== BRIEF ==
Transcribe the entries that come next exactly, but not the pictures they contain.

(Stored data)

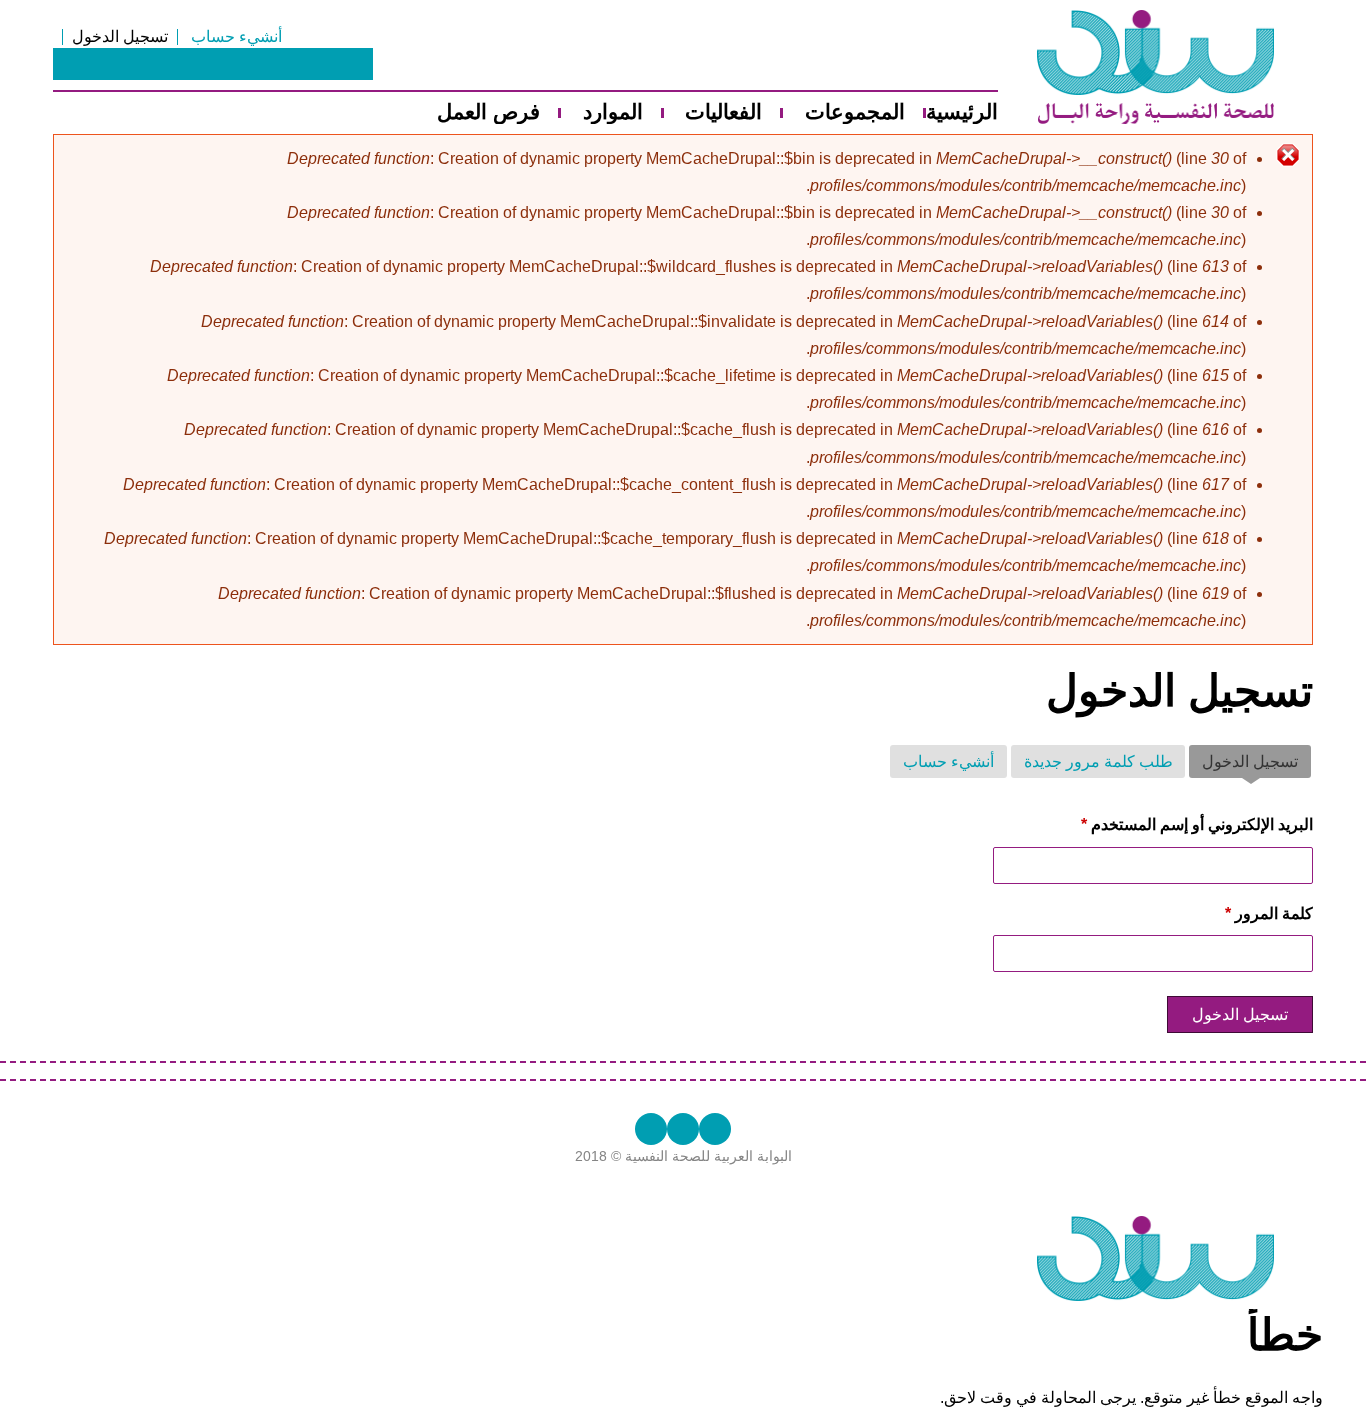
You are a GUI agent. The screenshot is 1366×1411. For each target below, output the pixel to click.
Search (357, 64)
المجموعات (855, 112)
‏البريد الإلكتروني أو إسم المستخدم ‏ (1197, 824)
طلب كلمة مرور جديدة (1098, 761)
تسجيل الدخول (120, 36)
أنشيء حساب (236, 36)
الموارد (613, 112)
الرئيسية (962, 112)
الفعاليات (723, 112)
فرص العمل (488, 112)
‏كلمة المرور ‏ (1269, 913)
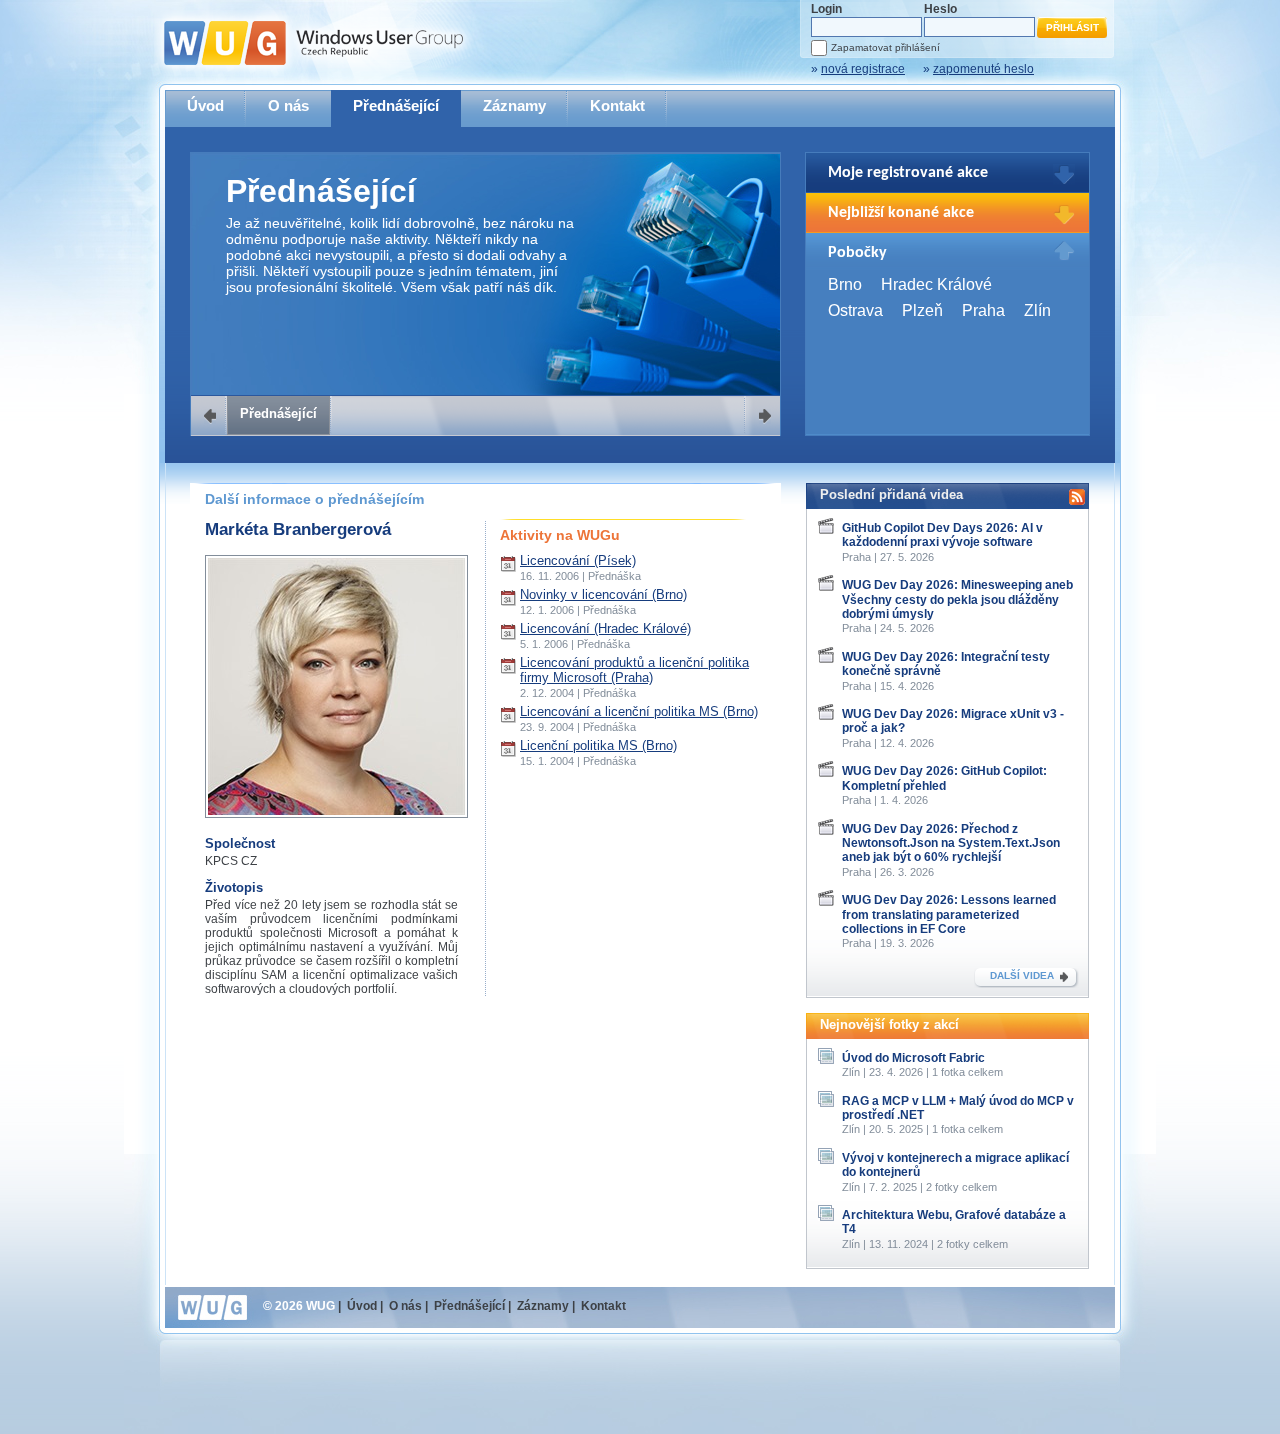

== EXERCISE OUTPUT ==
You are a GUI agent. The screenshot is 1366×1411. For each target below, output the pixel to click.
Search (357, 64)
المجموعات (855, 112)
‏البريد الإلكتروني أو إسم المستخدم ‏ (1197, 824)
طلب كلمة مرور جديدة (1098, 761)
تسجيل الدخول (120, 36)
أنشيء حساب (236, 36)
الموارد (613, 112)
الرئيسية (962, 112)
الفعاليات (723, 112)
فرص العمل (488, 112)
‏كلمة المرور ‏ (1269, 913)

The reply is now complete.